▸ **Brief**:
Lines with the word "Task" are the answer; copy each of them from the data below.

++++++++++

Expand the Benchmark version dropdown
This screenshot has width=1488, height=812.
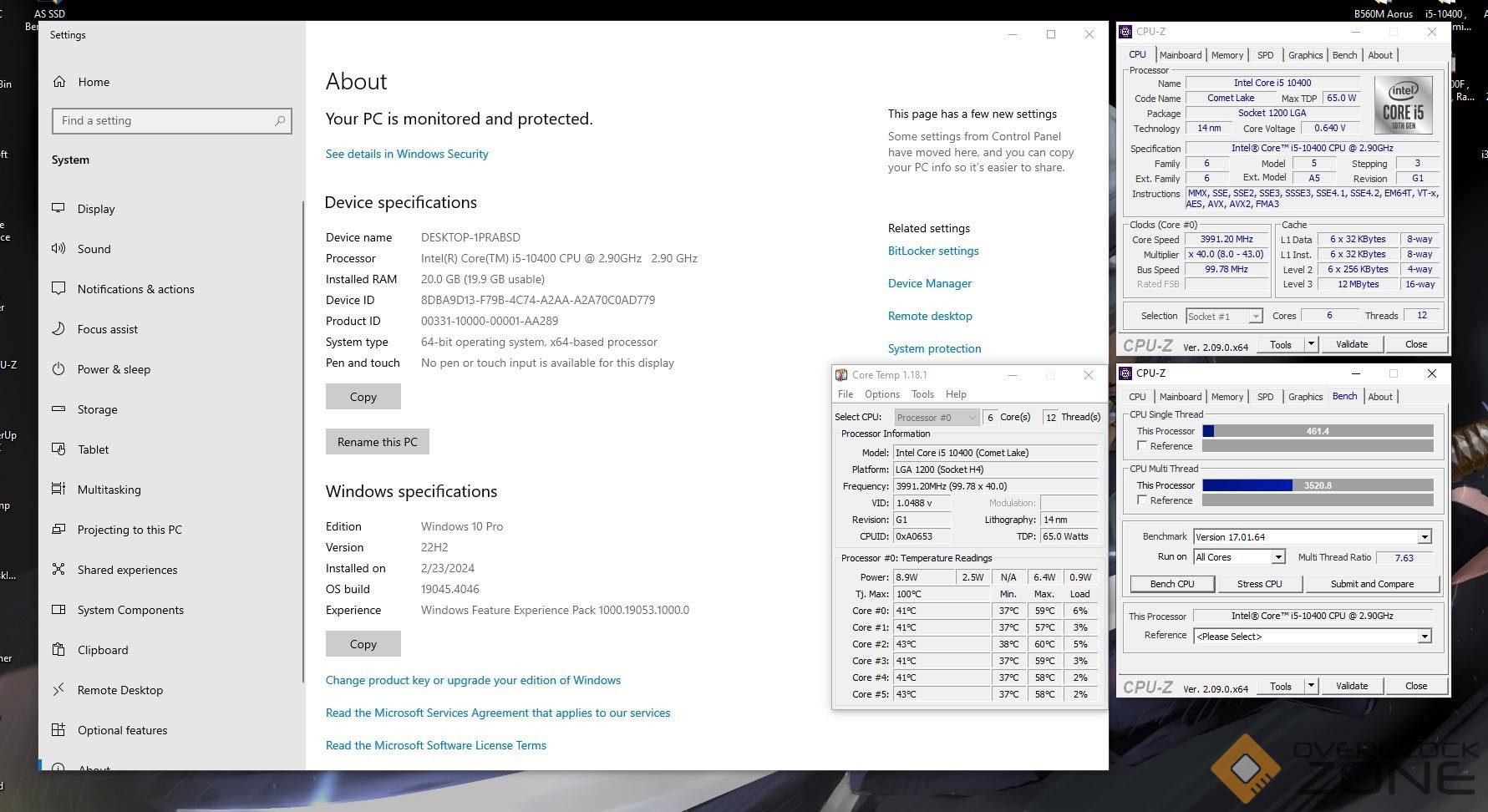point(1424,537)
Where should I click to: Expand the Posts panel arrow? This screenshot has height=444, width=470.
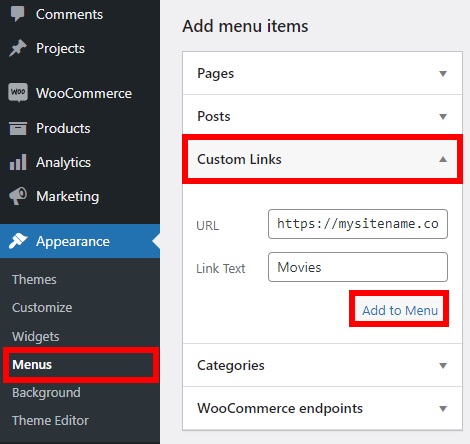[443, 117]
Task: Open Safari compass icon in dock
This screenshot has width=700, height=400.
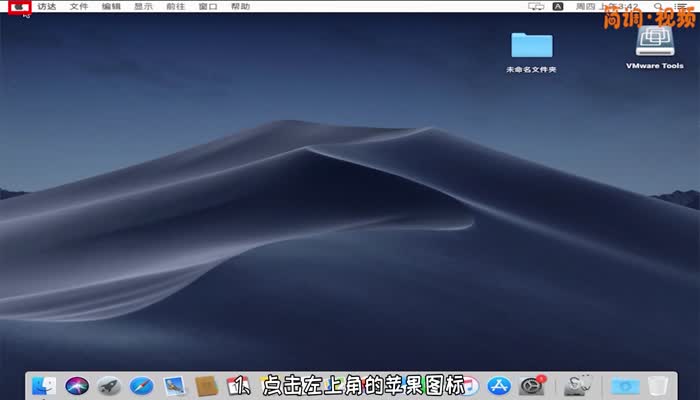Action: (x=141, y=386)
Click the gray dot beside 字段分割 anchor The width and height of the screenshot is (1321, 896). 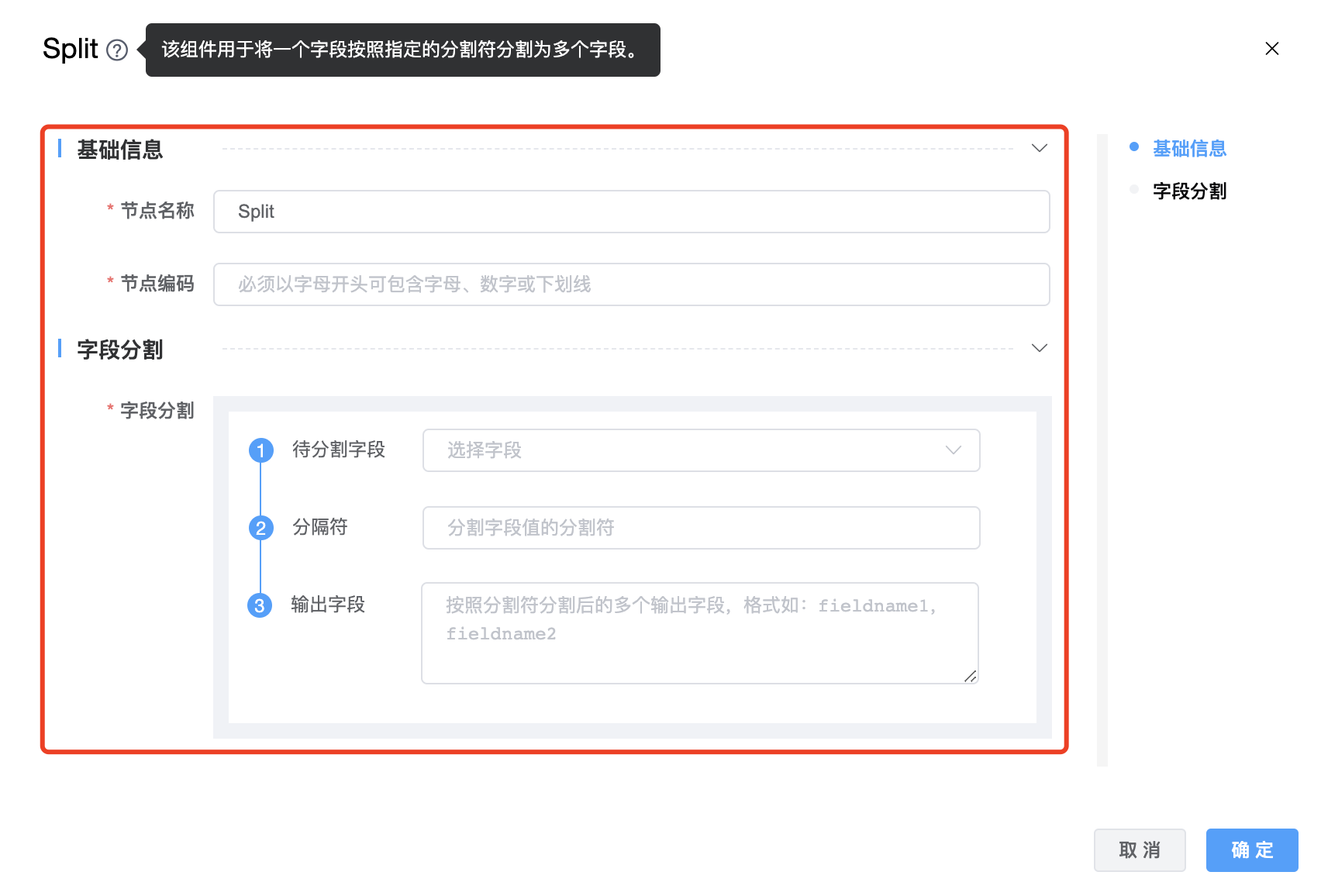pyautogui.click(x=1134, y=190)
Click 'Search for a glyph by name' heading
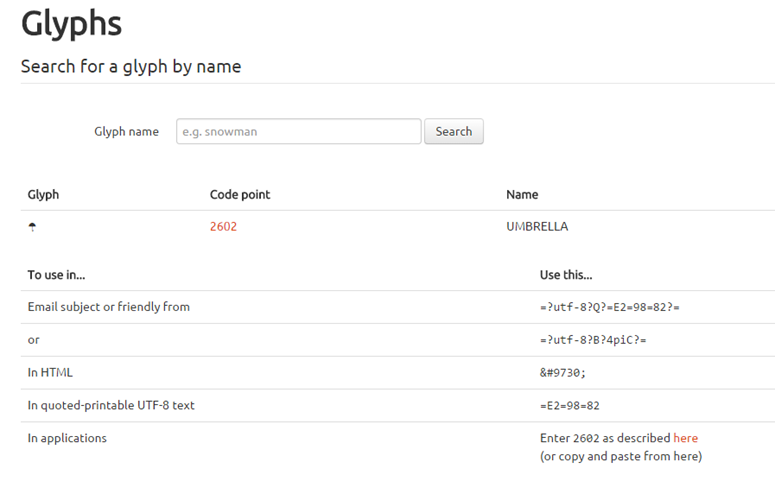 coord(131,66)
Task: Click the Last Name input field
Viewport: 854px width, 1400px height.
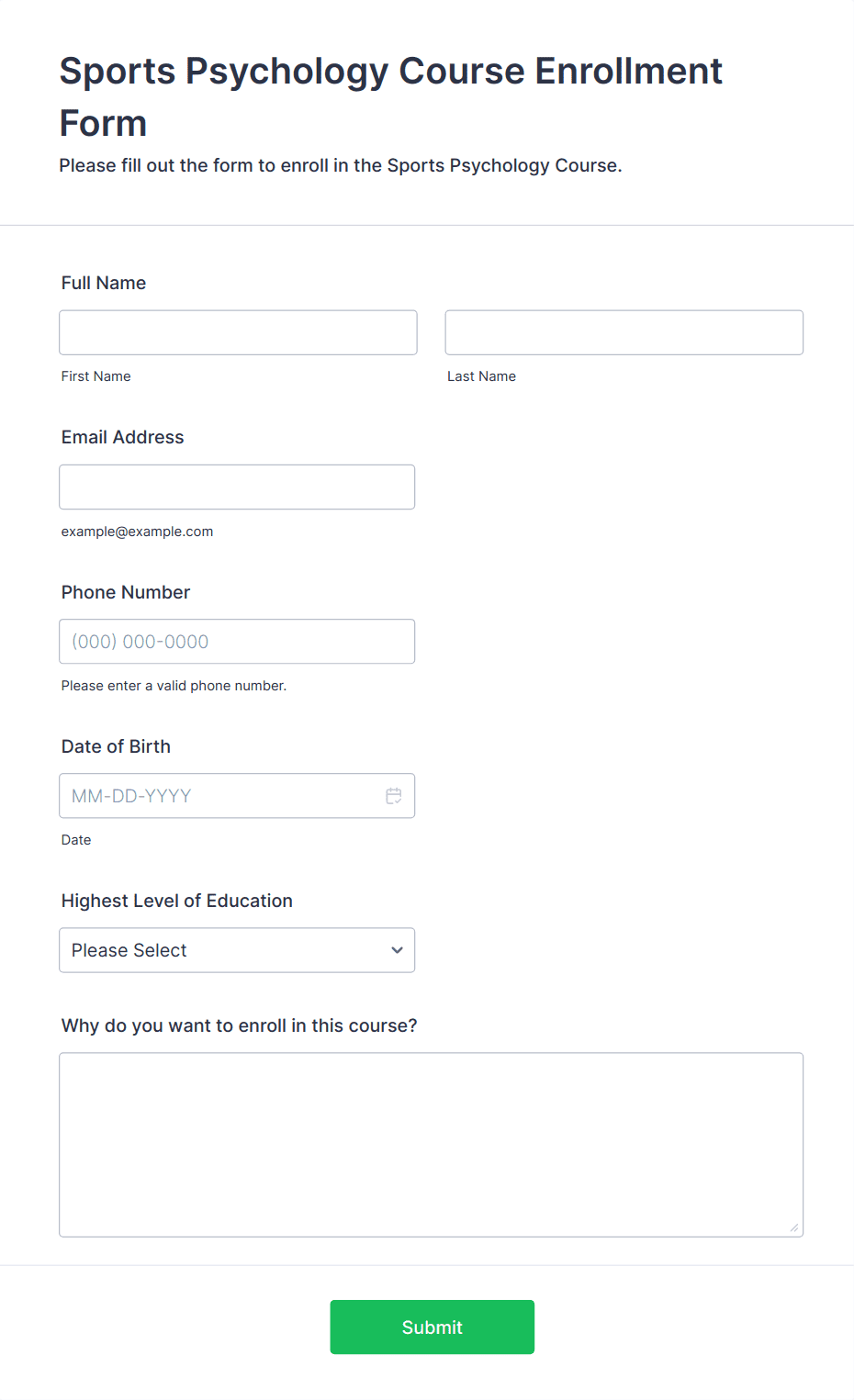Action: pos(624,332)
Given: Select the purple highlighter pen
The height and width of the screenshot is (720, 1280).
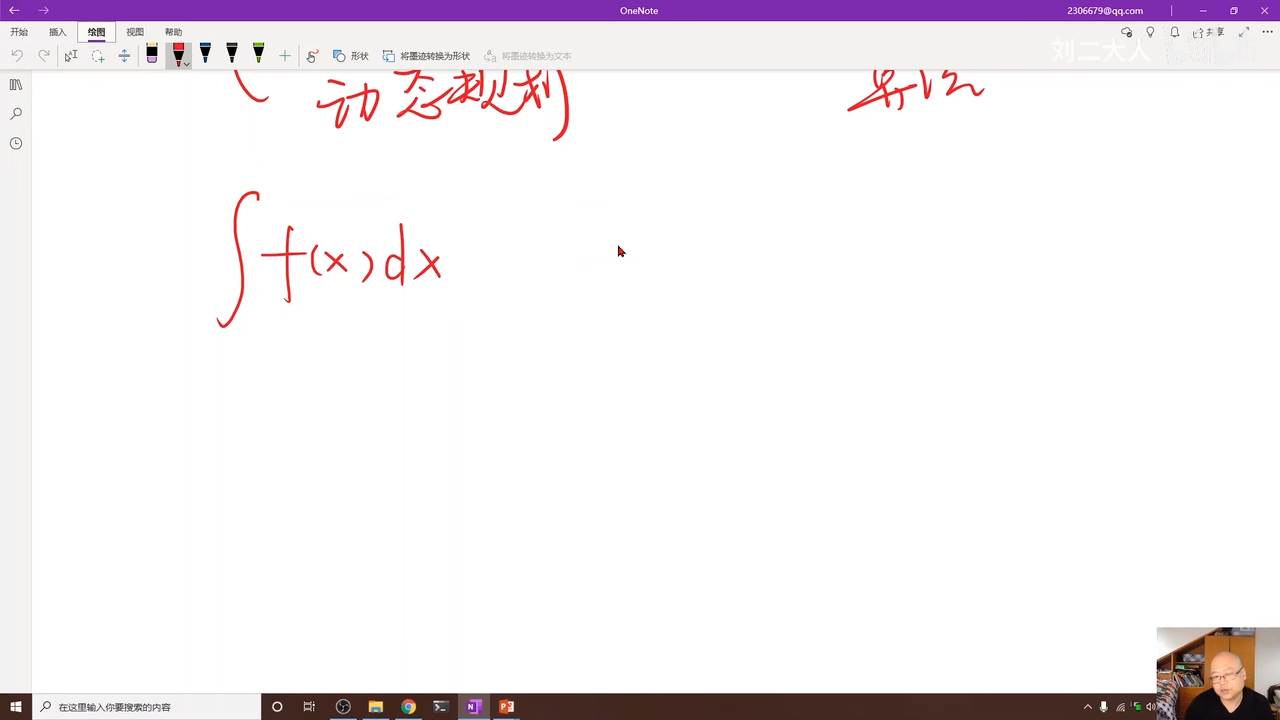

++++++++++

▸ **Solution to this exercise**:
Task: Open Safari compass icon in dock
Task: Click the Last Name input field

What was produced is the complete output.